Orrick, Herrington & Sutcliffe represents Japan-based Fujitsu in the litigation. Tellabs, based in Naperville, Ill., is represented by counsel from Sidley Austin.
The ruling is the latest in a long-running patent dispute between the two companies, which make components to optical broadband networks. An Illinois jury found a Fujitu patent valid but not infringed by Tellabs in a related case after a nine-day trial in September 2012 and Holderman has previously found two of Fujitu's patents invalid. (Hat tip: Law360.)
The lawsuit that Holderman weighed in on Thursday was originally filed by Fujitsu in March 2012. The company claimed that versions of Tellabs 7100 optical transport system and its 7100 Nano optical transport system infringed its patents. Tellabs's lawyers at Sidley filed a motion to dismiss in June 2012, claiming that the lawsuit was a brazen attempt to amend patent claims Fujitsu had previously brought in two prior lawsuits.

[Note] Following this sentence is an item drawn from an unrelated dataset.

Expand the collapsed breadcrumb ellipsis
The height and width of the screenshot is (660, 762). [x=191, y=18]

In January, Holderman partially sided with Tellabs, knocking out claims based on the same patents and same products involved in prior litigation. But he allowed Fujitsu's patent claims in regards to newly accused products to move forward.
In May, Tellabs and Sidley filed their answer to Fujitsui's complaint and added counterclaims that Fujitsu had violated trade secrets laws by obtaining a presentation Tellabs had made about its 7100 products to Verizon—a customer that both Tellabs and Fujitsu had competed for in 2005 but that Tellabs ultimately won. Tellabs also accused Fujitsui of buying Tellabs products and user manuals off eBay while taking measures to hide its identity from the seller. In their highly redacted motion to dismiss the counterclaims, Fujitsu's lawyers at Orrick maintained that Tellabs's allegations were "a thinly veiled attempt to smear the Fujitsu parties by injecting wholly irrelevant facts" and that Tellabs's claims failed meet the legal elements of trade secret misappropriation.

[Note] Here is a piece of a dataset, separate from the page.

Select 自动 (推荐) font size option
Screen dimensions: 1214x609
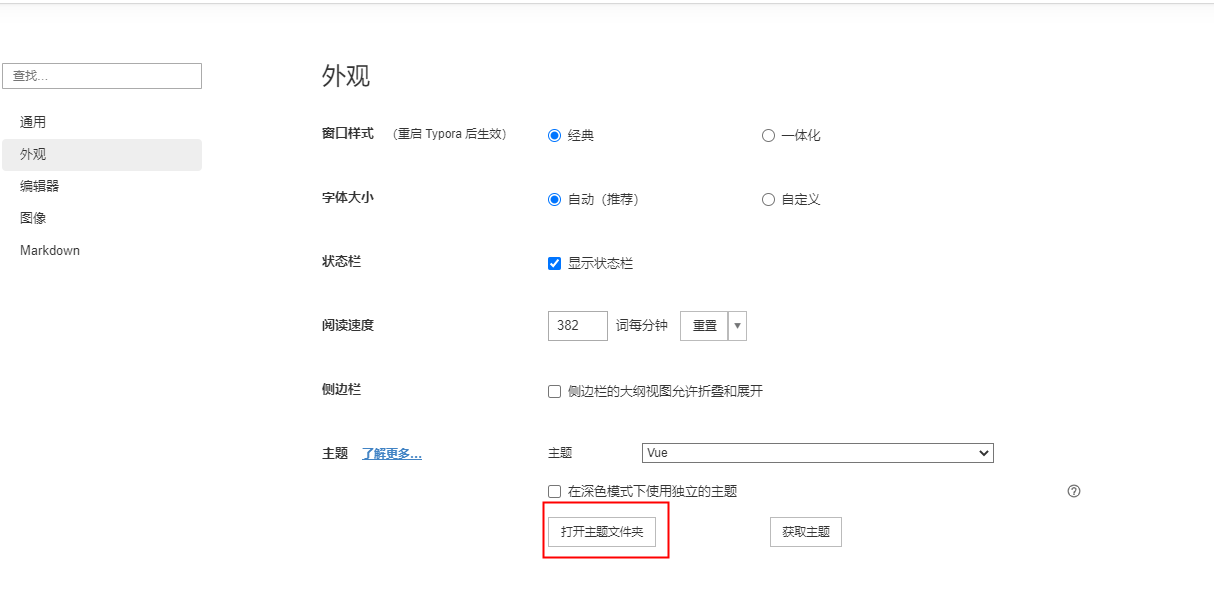click(x=555, y=200)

In Thursday's decision Holderman sided with Tellabs on the counterclaims issue. "At this point in the litigation, the court finds that Tellabs has stated a plausible claim for relief against both Fujitsu Limited and [a subsidiary]," he wrote. At the close of his opinion, Holderman encouraged the parties to discuss settlement.
We reached out to Fujitu's lawyer Mark Wine at Orrick, and Sidley's James Bradley, who represents Tellabs. Neither immediately returned our calls.